Les attaques israéliennes continuent de semer la terreur, comme en témoigne le bombardement récent qui a tué 13 personnes, dont 5 enfants, selon les autorités de Gaza, tandis que l'armée israélienne affirme cibler des "terroristes".
Face à cette instabilité, le Hamas doit élaborer une vision stratégique à long terme. Un responsable a révélé récemment que le processus de désignation d'un nouveau dirigeant devrait se conclure "dans les premiers mois de 2026", impliquant même les membres actuellement détenus par Israël dans la consultation.
Cette élection mènera à la formation d'un Conseil de la Choura de 50 membres, incluant à la fois des figures religieuses et des représentants du mouvement en Gaza, en Cisjordanie et à l'étranger. Cependant, la date exacte des élections reste incertaine, en raison du climat instable et des conditions actuelles.
Outre la nécessité de renouveller sa direction suite à la mort de figures clés comme Ismaïl Haniyeh et Yahya Sinouar, le Hamas a décidé d'un modèle temporaire de direction collective. Cela vise à minimiser les impacts des potentielles assassinats ciblés par Israël, comme le note le Conseil européen pour les relations internationales (ECFR).
Des favoris émergeants et une nécessité de discrétion
Malgré le secret qui entoure les structures de décision du Hamas, deux candidats semblent se distinguer du lot. Khalil al-Hayya, 65 ans, a joué un rôle central au sein du mouvement depuis 2006 et est bien connu pour ses négociations avec Israël par l’intermédiaire de pays comme le Qatar et l’Égypte. Son influence est renforcée par le soutien des brigades Ezzedine Al-Qassam, bras armé du Hamas.
De l'autre côté, Khaled Mechaal, ancien responsable du bureau politique, possède une vaste expérience et des relations solides, bien qu'il n'ait pas vécu à Gaza. Sa transformation du Hamas en une organisation hybride combinant militantisme et politique a été significative, selon l'analyse de Counter-Extremism Project (CEP).

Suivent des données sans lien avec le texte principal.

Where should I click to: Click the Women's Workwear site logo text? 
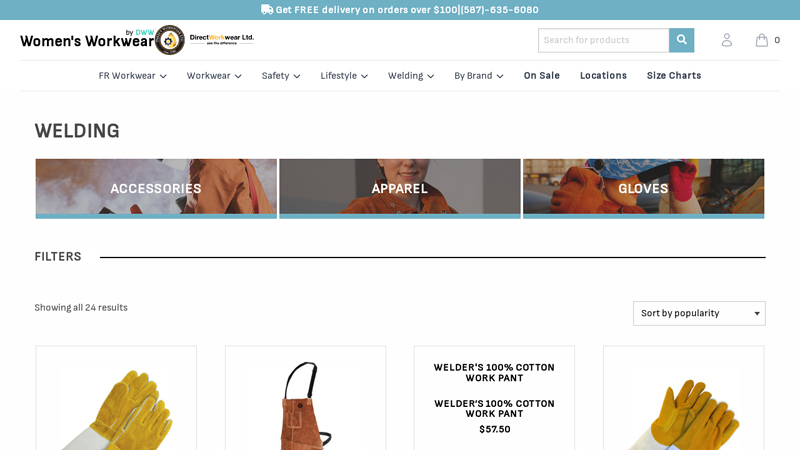pos(87,41)
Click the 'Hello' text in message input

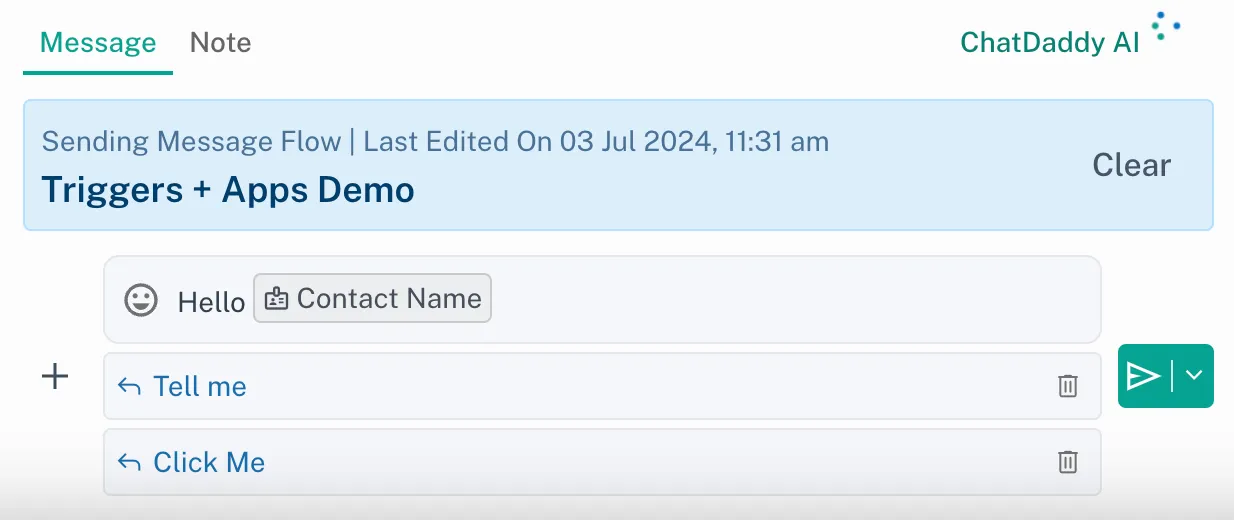[x=211, y=302]
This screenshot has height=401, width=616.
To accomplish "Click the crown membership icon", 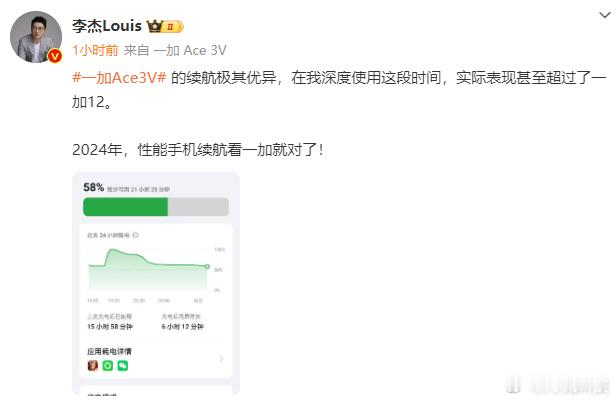I will point(155,26).
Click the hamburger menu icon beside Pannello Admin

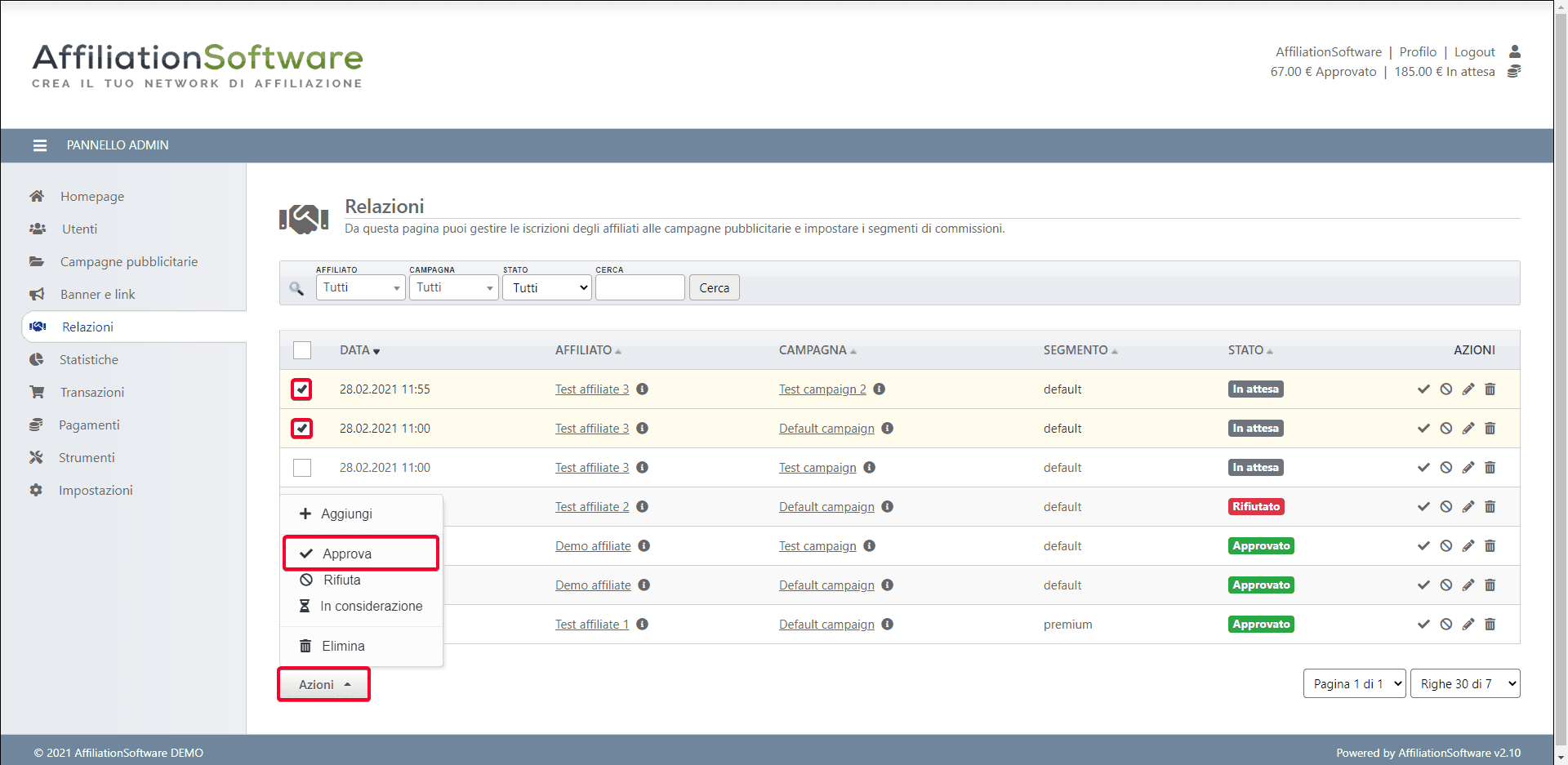[x=39, y=145]
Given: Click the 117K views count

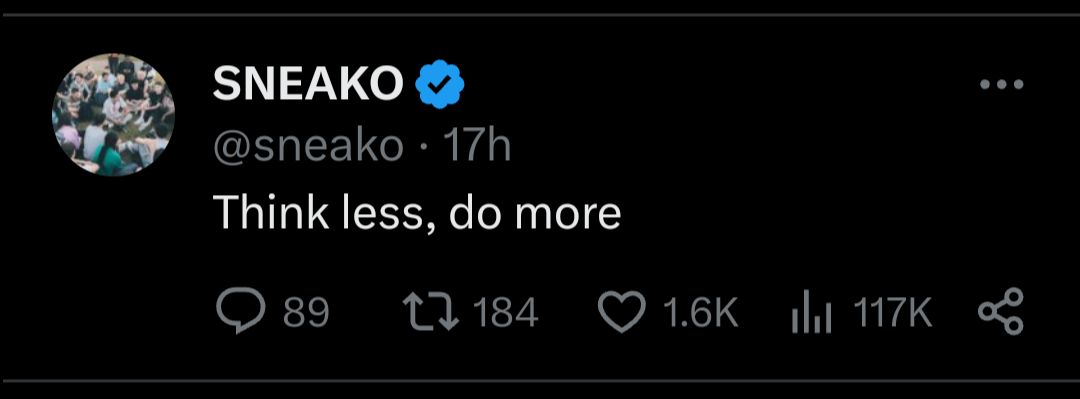Looking at the screenshot, I should [893, 313].
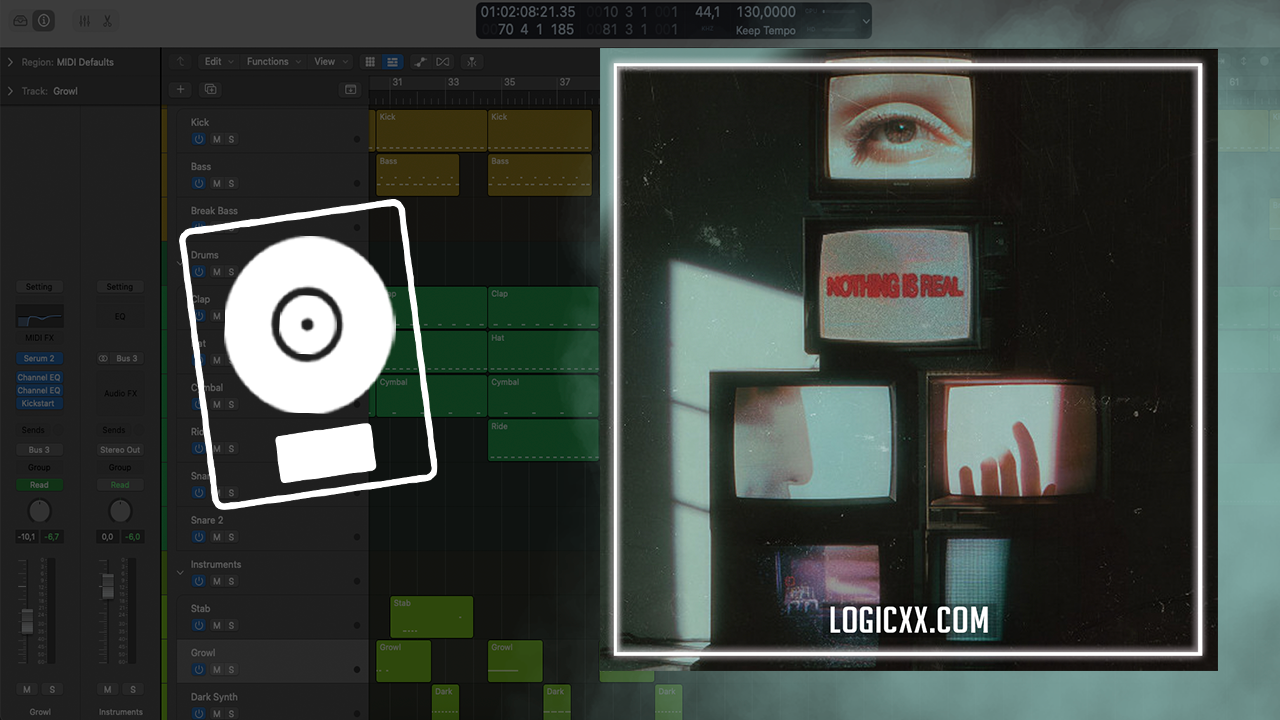Image resolution: width=1280 pixels, height=720 pixels.
Task: Select the Stab region in the timeline
Action: coord(431,616)
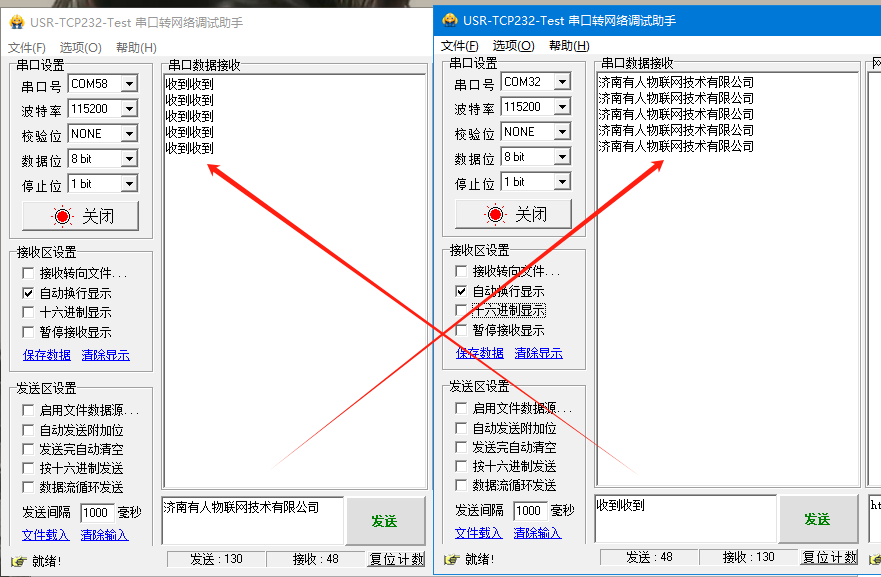Check 按十六进制发送 in the left window
881x577 pixels.
click(28, 468)
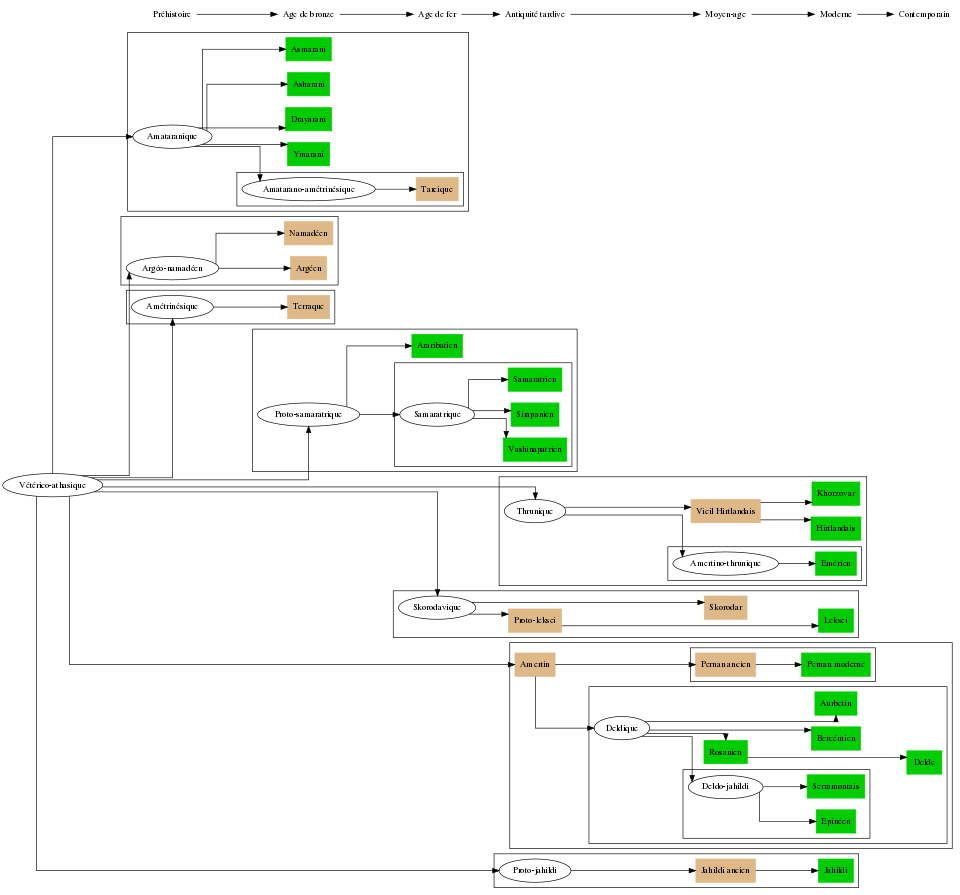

Malgré le soutien financier continu de pays comme le Qatar, une source interne a rejeté toute ingérence étrangère dans ce processus électoral crucial. Les révoltes actuelles en Iran sont également suivies de près. Comme l'explique David Khalfa, analyste à la fondation Jean-Jaurès : "Le Hamas navigue entre ses alliances régionales et la nécessité de maintenir des équilibres internes. Un effondrement de l'Iran serait catastrophique pour ses ambitions politiques et militaires."
Ainsi, le Hamas se trouve à un carrefour décisif, étant donné que sa survie dépend de la gouvernance intérieure tout autant que de l'équilibre instable de ses partenariats régionaux.